--- BEGIN Source passage ---

The greater part of Gaul was thus, at the end of the fifth century, divided between the Franks in the north and the West-Goths in the south. But, early in the fifth century, a third Teutonic power grew up in south-eastern Gaul. ♦Their kingdom.♦ The Burgundians, a people who, in the course of the Wandering of the Nations, seem to have made their way from the shores of the Baltic, established themselves in the lands between the Rhone and the Alps, where they formed a kingdom which bore their name. Their dominion in Gaul may be said to have been more lasting than that of the Goths, less lasting than that of the Franks. ♦Meaning of the word Burgundy.♦ Burgundy is still a recognized name; but no name in geography has so often shifted its place and meaning, and it has for some centuries settled itself on a very small part of the ancient kingdom of the Burgundians. ♦Provence Burgundian. A.D. 500-510.
510-536.♦ At the end of the fifth century the Rhone was a Burgundian river; Autun, Besançon, Lyons, and Vienne were Burgundian cities; but the sea coast, the original Roman Province, the land which has so steadily kept that name, though it fell for a moment under the Burgundian power, followed at this time, as became the first Roman land beyond the Alps, the fortunes of Italy rather than those of Gaul.

--- END Source passage ---
--- BEGIN Raw data ---

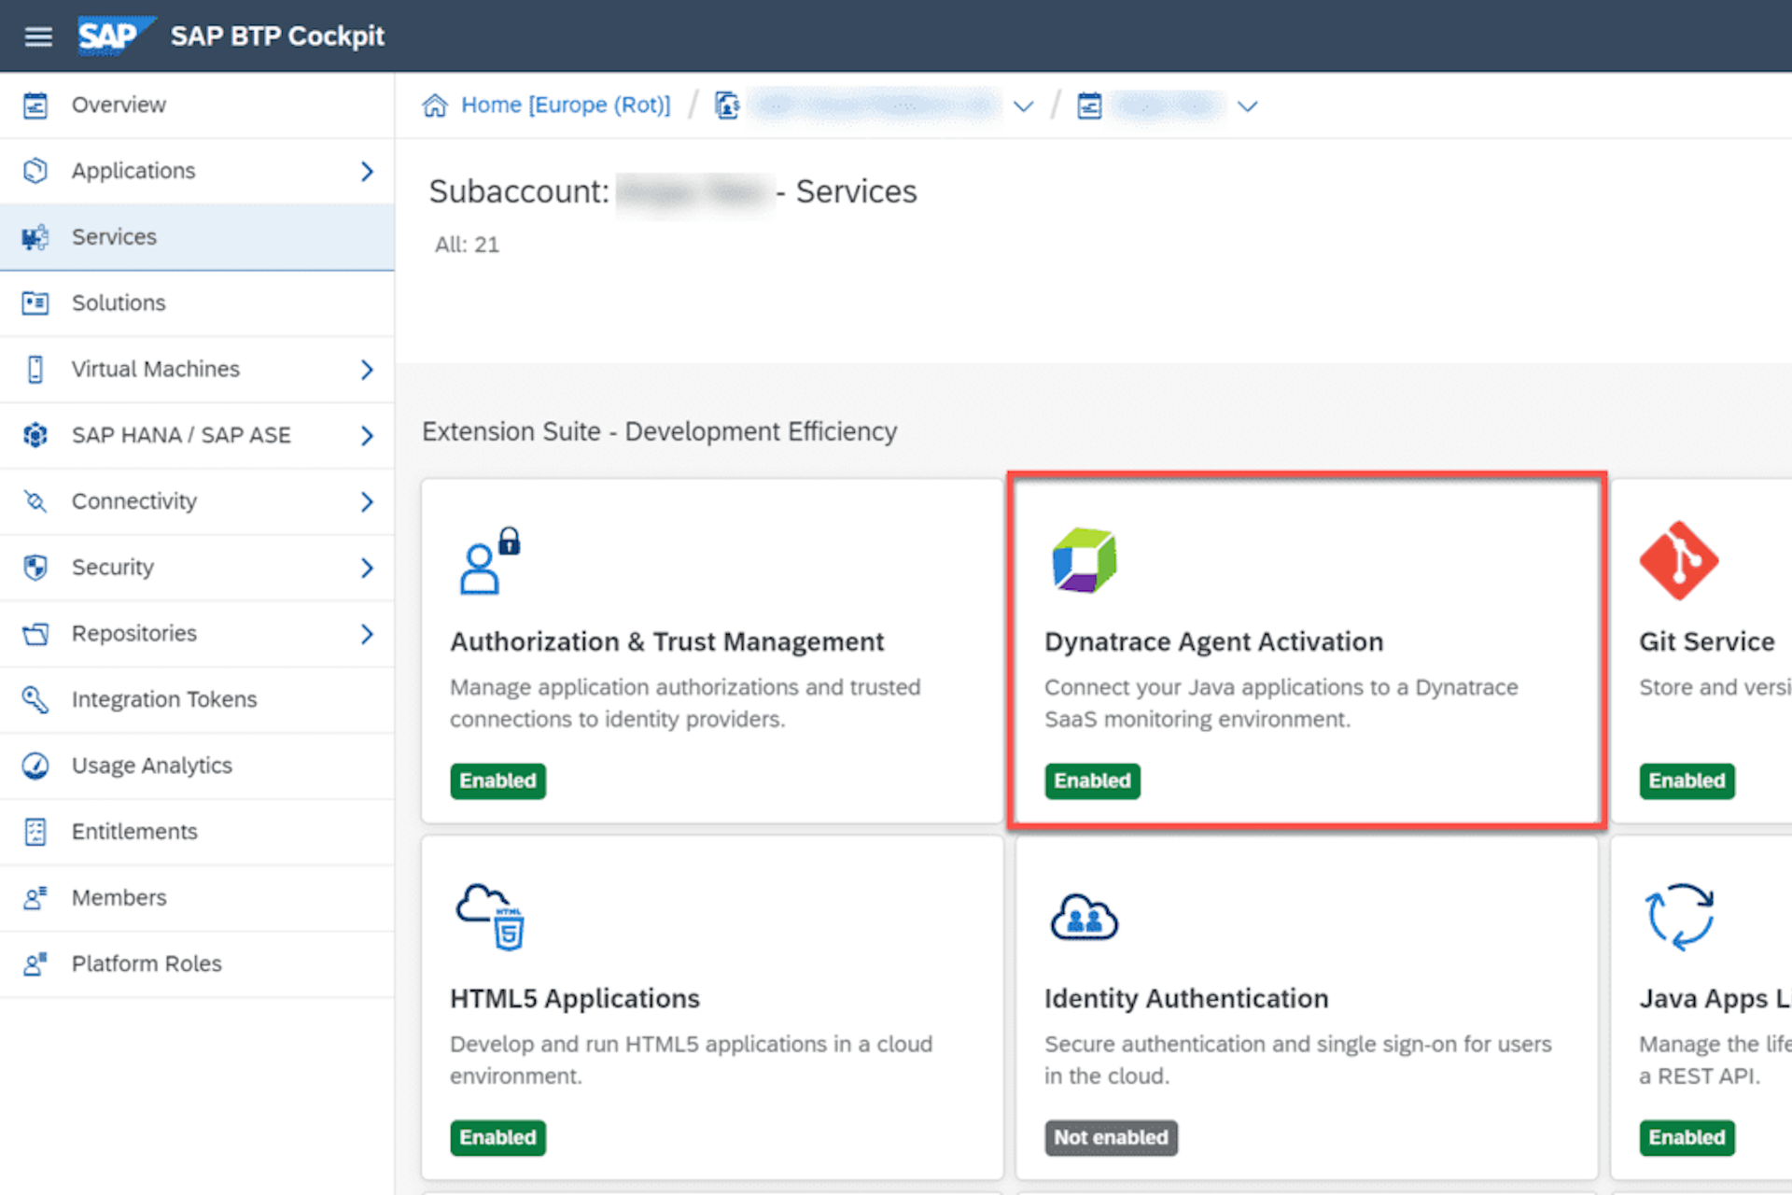Viewport: 1792px width, 1195px height.
Task: Click the Identity Authentication cloud icon
Action: [x=1084, y=916]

--- END Raw data ---

Stated problem:
Answer these about the passage on the Burgundians:
1. At the end of the fifth century, which two peoples held most of Gaul?
2. From where do the Burgundians seem to have come?
3. Which four cities does the passage name as Burgundian at the end of the fifth century?
The data plays no role here.

Response to this exercise:
1. The Franks in the north and the West-Goths in the south.
2. From the shores of the Baltic.
3. Autun, Besançon, Lyons, and Vienne.